Convexification of Learning from Constraints

TL;DR

This paper develops convex relaxations for learning problems with label constraints, transforming non-convex mixed integer programs into convex forms to enable more efficient optimization.

Contribution

It characterizes the tightest convex extension of the objective function and introduces efficiently computable looser convex relaxations for constrained learning problems.

Findings

Characterization of the tightest convex extension via Legendre-Fenchel biconjugate

Efficient computation of looser convex relaxations for common functions

Closed-form solutions for certain decompositions

Abstract

Regularized empirical risk minimization with constrained labels (in contrast to fixed labels) is a remarkably general abstraction of learning.
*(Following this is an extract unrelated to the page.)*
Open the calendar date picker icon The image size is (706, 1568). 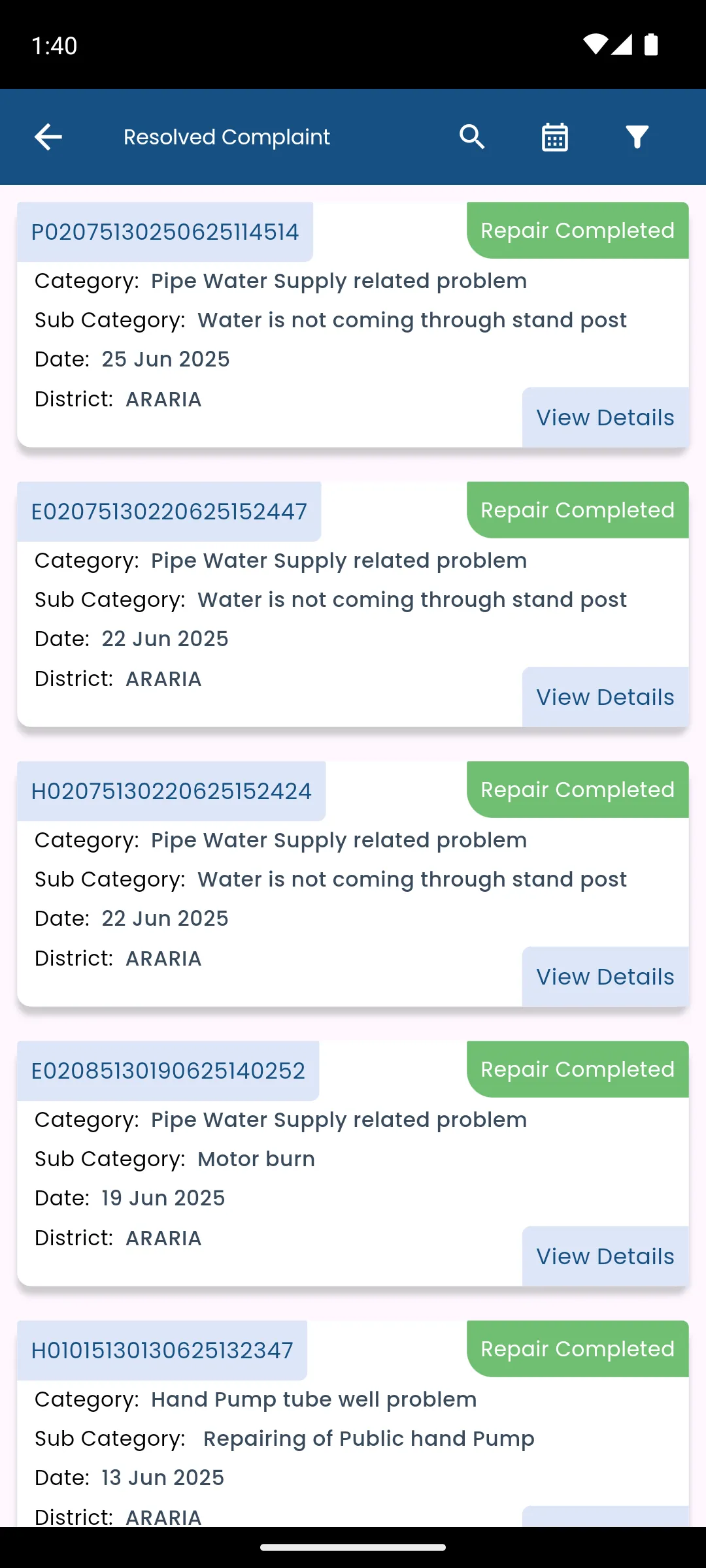tap(554, 137)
For common loss and regularization functions, this optimization problem assumes the form of a mixed integer program (MIP) whose objective function is non-convex. In this form, the problem is resistant to standard optimization techniques. We construct MIPs with the same solutions whose objective functions are convex. Specifically, we characterize the tightest convex extension of the objective function, given by the Legendre-Fenchel biconjugate. Computing values of this tightest convex extension is NP-hard. However, by applying our characterization to every function in an additive decomposition of the objective function, we obtain a class of looser convex extensions that can be computed efficiently. For some decompositions, common loss and regularization functions, we derive a closed form.